IR (KBr): 3100, 1620 cm ^-1

Mass: m / z: 306.8 (MH +)

¹ H NMR (300 MHz, CDCl ₃ ) δ (ppm): 8.06 (s, 2H), 7.86 (s, 2H), 7.47 ~ 7.39 (m, 1H), 6.84 ~ 6.75 (m, 2H), 5.50 (s, 1H), 4.75 (d, 2H, J = 14.3 Hz), 4.46 (d, 2H, J = 14.3 Hz).

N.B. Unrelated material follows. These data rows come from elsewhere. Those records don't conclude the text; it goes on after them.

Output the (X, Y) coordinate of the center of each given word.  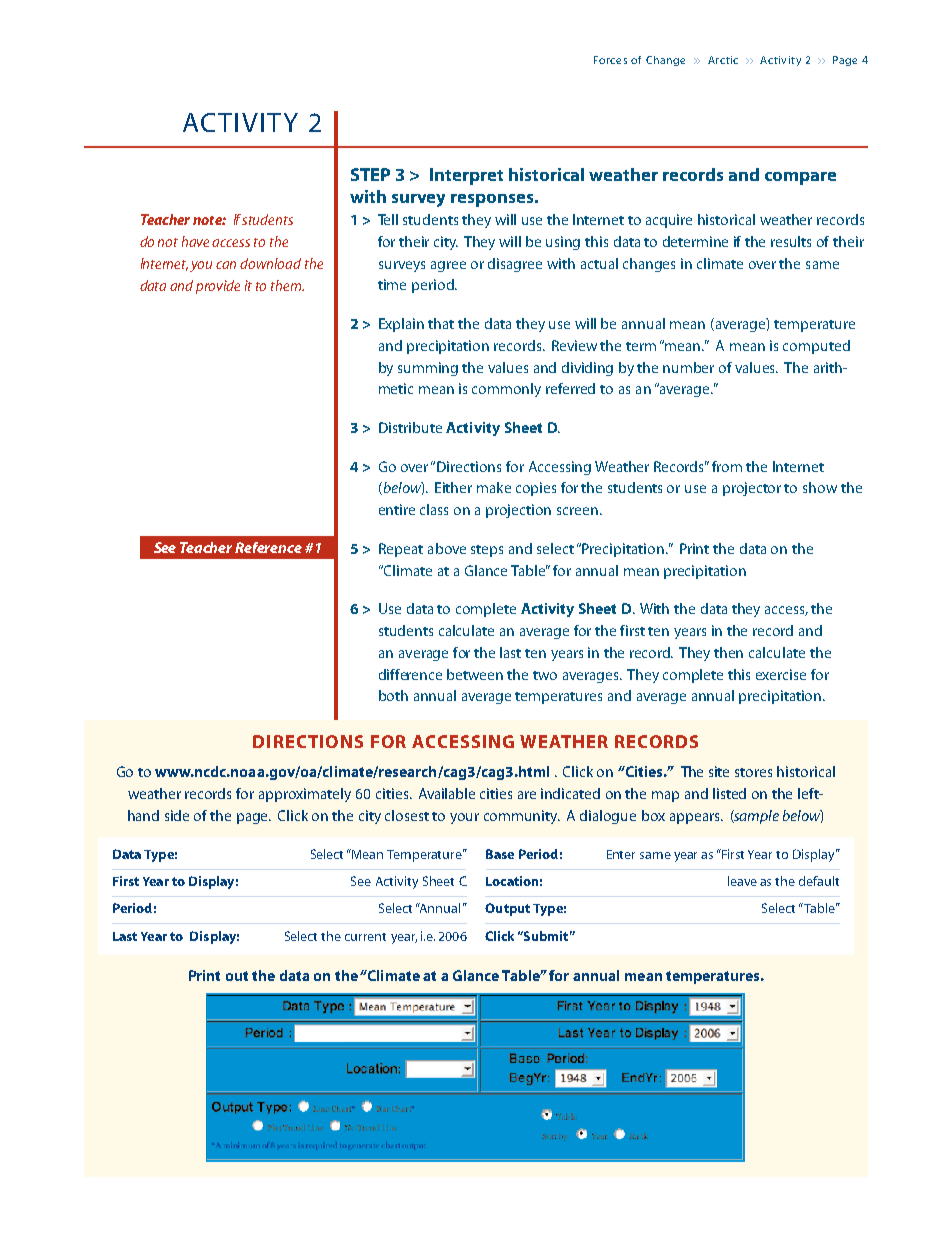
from (727, 466)
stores (753, 772)
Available (447, 793)
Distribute (410, 427)
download (270, 263)
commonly (506, 390)
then (728, 652)
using (563, 243)
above (447, 548)
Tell (388, 219)
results (791, 241)
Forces (610, 60)
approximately (305, 795)
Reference (268, 547)
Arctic (723, 60)
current (365, 937)
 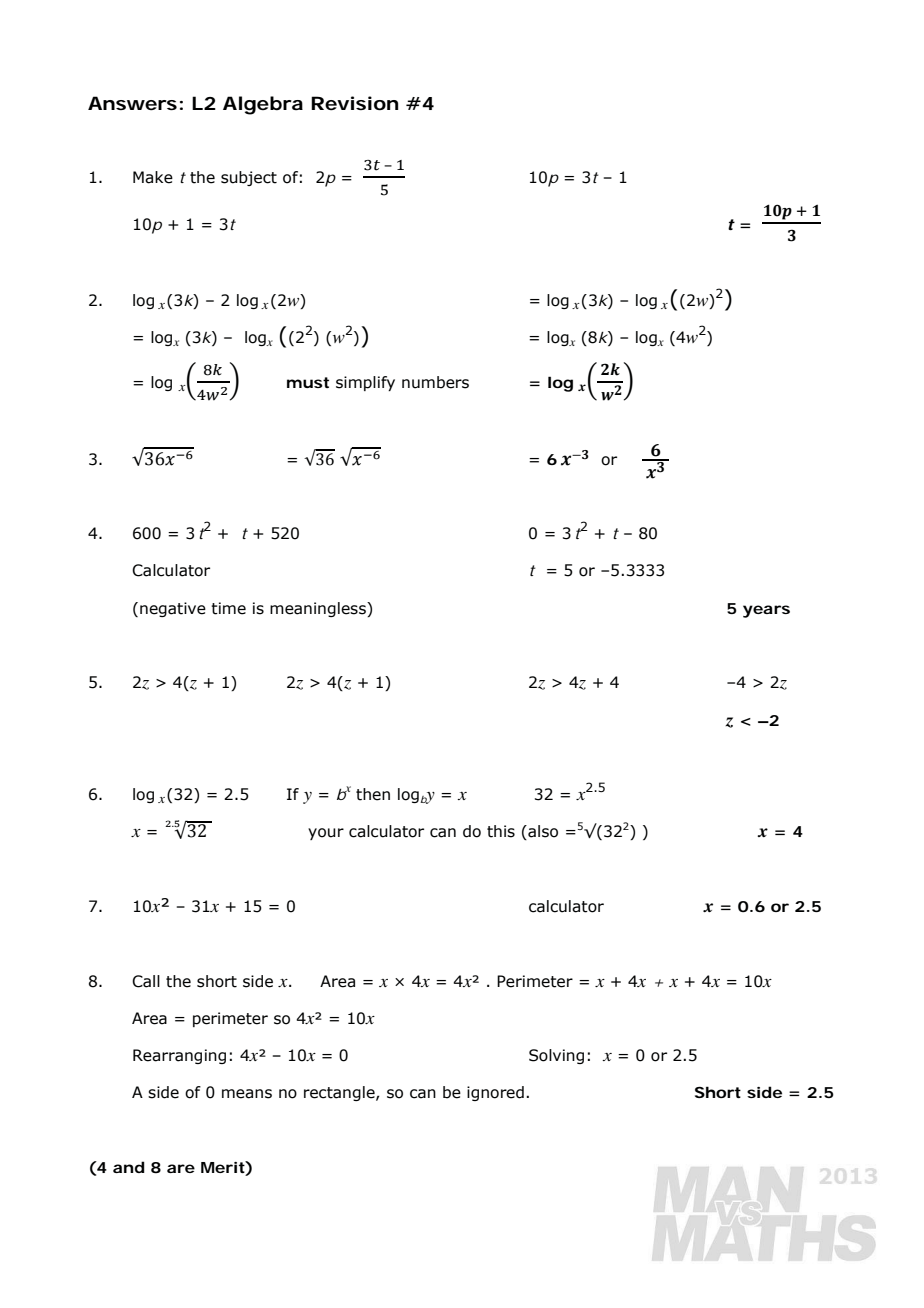 What do you see at coordinates (179, 1056) in the screenshot?
I see `Rearranging` at bounding box center [179, 1056].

By using the method for preparing a bis-triazole derivative of Formula 1 according to the present invention, a large amount of bis-triazole derivative can be prepared in high yield without side reaction.

Claims (3)

Reacting the 2-sulfonyloxymethyl-2- (2,4-difluorophenyl-1-yl) oxirane derivative of formula 8 with 1,2,4-triazole sodium salt in an equivalent ratio of 1: 2 Method for producing a bis-triazole derivative of Formula 1 comprising a. [Formula 1] [Formula 8] Wherein R represents an alkyl or substituted or unsubstituted aryl group. According to claim 1, wherein the 2-sulfonyloxymethyl-2- (2,4-difluorophenyl-1-yl) oxirane derivative of the formula 8 is 2-acetoxy-2 ', 4' -Difluoroacetophenone is reacted with trimethylsulfoxonium iodide to prepare 2-acetoxymethyl-2- (2,4-difluorophenyl-1-yl) oxirane of formula 6, By removing the acetyl group from 2-acetoxymethyl-2- (2,4-difluorophenyl-1-yl) oxirane of Chemical Formula 6, 2-hydroxymethyl-2- (2,4-di Fluorophenyl-1-yl) oxirane is prepared, and 2-hydroxymethyl-2- (2,4-difluorophenyl-1-yl) oxirane of formula 7 is alkyl or substituted or unsubstituted A method for preparing a bis-triazole derivative of formula 1, which is prepared by a process comprising the step of reacting with arylsulfonyl chloride. [Formula 5] [Formula 6] [Formula 7] The bis-triazole of Formula 1 according to claim 1, wherein the 1,2,4-triazole sodium salt is prepared by reacting 1,2,4-triazole with sodium hydride in an equivalent ratio of 1.2: 2. Process for the preparation of derivatives.